このことを昔からよく自覚しているため、家の外で食事をする時の私はいたって寡黙である。話している暇があったら牛丼をかき込む! 相手の話に相槌をうっている余裕があったら目の前にあるみそ汁を一気に流し込む! ――と心の中で自分に言い聞かせながら、黙々とモグモグしている。
昔、そのことを一緒に食事をしていた女の子から指摘され、
「まずい。このままじゃ、つまらない男だと思われてしまう。早いとこ片付けてお喋りに集中しよう」
と急いだら「ブホッ、コホッ!」とラーメンが気管に詰まって悶絶したということがある。「そんなに急がなくてもいいから」とその女の子には言われたが、あれは“母親と出来の悪い息子”みたいで本当にかっこ悪かった。
このように自分が食べ物をよく噛む生活をしていると、たいして噛まずに食べている人達というのが非常に気になってしまう。そしてついつい「もっと噛んだ方がいいよ」といらぬお節介を焼いてしまうのである。それが人情ってもんである。
しかし、私ごとき一介のハンサムが注意したからといってその人間の習慣がすぐに変わるかというと、そんなことはまずない。幼い頃から培ってきた体系的リズムや時間感覚はおいそれと捨てられるものではない。私ごとき一介のハンサムボーイが注意しても……である。
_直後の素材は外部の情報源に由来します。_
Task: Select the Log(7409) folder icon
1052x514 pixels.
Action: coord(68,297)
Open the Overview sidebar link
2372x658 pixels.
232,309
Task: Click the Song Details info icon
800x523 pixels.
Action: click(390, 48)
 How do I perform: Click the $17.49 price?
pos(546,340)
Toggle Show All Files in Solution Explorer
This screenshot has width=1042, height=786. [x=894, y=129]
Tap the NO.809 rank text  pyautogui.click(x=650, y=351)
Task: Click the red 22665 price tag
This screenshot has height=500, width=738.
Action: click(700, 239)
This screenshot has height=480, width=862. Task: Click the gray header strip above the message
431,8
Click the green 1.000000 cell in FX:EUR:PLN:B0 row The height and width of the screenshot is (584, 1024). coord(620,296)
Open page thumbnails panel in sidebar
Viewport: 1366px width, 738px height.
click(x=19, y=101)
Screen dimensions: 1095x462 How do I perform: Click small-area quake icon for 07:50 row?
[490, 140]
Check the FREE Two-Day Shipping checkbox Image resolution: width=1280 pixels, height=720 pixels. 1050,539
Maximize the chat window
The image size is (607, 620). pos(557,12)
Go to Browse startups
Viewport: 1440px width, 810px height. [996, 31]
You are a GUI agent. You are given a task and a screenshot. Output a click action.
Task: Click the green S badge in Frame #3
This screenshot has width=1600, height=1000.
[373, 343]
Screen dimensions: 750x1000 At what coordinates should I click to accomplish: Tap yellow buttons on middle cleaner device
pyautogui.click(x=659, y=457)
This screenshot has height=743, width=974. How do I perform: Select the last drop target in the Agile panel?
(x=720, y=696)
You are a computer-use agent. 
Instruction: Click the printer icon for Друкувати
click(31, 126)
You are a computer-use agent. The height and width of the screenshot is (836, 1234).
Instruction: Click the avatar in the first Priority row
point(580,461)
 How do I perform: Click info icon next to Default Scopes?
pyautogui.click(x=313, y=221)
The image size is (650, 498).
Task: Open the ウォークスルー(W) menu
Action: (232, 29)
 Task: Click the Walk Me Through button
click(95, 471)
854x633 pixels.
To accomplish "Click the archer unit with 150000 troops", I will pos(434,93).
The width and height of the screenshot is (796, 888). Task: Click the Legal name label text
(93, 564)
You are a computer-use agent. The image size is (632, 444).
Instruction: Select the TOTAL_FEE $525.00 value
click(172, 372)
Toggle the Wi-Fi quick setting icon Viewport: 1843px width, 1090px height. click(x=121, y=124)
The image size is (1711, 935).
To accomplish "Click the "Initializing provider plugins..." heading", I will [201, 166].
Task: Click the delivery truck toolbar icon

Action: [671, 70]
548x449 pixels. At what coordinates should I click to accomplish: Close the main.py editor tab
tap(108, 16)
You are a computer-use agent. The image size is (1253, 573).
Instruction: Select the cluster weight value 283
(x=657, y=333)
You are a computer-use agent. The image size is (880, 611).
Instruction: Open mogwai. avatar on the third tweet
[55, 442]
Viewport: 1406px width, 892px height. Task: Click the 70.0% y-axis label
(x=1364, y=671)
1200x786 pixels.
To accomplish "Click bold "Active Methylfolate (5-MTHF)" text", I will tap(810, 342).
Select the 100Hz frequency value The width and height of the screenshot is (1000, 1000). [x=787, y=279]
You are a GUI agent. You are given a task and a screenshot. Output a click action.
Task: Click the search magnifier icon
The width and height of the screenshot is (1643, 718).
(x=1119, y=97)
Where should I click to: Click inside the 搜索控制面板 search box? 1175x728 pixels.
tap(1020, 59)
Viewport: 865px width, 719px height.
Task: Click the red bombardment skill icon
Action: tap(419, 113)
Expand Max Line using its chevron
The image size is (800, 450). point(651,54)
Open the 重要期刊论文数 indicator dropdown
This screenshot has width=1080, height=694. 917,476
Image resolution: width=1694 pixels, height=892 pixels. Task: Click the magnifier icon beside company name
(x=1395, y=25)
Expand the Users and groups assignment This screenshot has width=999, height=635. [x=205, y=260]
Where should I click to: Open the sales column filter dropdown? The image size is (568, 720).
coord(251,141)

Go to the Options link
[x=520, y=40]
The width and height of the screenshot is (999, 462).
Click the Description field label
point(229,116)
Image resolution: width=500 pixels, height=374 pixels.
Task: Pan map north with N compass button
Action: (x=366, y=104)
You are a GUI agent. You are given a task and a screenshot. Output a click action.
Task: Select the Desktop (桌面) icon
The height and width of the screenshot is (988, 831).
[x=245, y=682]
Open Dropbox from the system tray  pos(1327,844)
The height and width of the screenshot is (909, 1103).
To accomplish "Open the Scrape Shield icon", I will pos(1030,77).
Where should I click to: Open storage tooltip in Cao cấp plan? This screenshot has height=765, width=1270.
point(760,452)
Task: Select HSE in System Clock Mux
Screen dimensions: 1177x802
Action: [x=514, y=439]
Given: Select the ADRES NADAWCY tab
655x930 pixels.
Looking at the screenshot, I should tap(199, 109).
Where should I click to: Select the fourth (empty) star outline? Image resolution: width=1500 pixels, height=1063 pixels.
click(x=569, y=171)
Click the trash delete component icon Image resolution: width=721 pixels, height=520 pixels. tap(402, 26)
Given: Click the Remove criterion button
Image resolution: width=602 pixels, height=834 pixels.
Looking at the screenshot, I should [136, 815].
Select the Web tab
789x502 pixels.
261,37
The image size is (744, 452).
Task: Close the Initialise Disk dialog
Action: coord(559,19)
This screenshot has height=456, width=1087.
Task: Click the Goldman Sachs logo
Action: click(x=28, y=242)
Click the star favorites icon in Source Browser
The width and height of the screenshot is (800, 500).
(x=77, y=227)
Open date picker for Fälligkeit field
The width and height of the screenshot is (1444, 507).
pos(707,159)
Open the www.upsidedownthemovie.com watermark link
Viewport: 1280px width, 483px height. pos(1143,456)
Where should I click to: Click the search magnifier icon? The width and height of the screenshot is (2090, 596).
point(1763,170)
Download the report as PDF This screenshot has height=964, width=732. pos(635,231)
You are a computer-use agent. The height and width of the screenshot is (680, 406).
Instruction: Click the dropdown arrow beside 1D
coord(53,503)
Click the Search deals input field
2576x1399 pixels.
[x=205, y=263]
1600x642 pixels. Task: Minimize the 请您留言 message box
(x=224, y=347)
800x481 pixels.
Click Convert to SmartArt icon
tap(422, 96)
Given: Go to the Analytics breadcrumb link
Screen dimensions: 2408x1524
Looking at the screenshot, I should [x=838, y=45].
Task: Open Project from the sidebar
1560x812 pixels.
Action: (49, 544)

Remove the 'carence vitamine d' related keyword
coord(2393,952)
どこで仕入れた知識かは忘れたが――私の頭の中にはそういった引出しがかなりある。好きな時に取り出せず、肝心な部分の抜け落ちた曖昧な知識が――咀嚼という行為は、脳の発達と体の筋肉のバランスを保つのにはとても重要な行為だという。顎の筋肉のバランスが悪い人間は体の歪んでいることが多く、体の歪みは脳へ繋がる神経や血液の流れを悪くする。つまりよく噛んで物を食べることは顎の筋肉の発育を促し、健康な体と明晰な頭脳を育むことへの一方法なのである。
このことを先ほど電話で友人にも話してやったところ、
「頭が良くなるなんて、お前に言われても説得力がない!」
と一笑に付された。
なんて失礼なっ! と思いながらも暗に納得してしまった自分が悲しくて、ひとり悔しさを噛み殺すのであった。